Please update the rows between the line holding "Image resolution: width=828" and the line holding "Click the Card Holder's Country label", inclusive, replacing "label" with "field" and leaving everything else unchanged.

★ ★ ★

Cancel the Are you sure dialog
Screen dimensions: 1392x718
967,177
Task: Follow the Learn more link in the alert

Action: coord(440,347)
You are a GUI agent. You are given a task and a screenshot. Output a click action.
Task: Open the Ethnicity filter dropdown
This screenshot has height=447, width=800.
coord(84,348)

★ ★ ★

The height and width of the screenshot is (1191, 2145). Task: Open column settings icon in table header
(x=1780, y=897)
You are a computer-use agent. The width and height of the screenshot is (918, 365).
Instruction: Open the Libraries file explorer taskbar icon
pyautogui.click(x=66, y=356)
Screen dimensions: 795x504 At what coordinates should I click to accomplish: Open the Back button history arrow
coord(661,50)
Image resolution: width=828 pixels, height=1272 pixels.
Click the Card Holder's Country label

★ ★ ★

Result of the exercise -
Image resolution: width=828 pixels, height=1272 pixels.
Click the Card Holder's Country field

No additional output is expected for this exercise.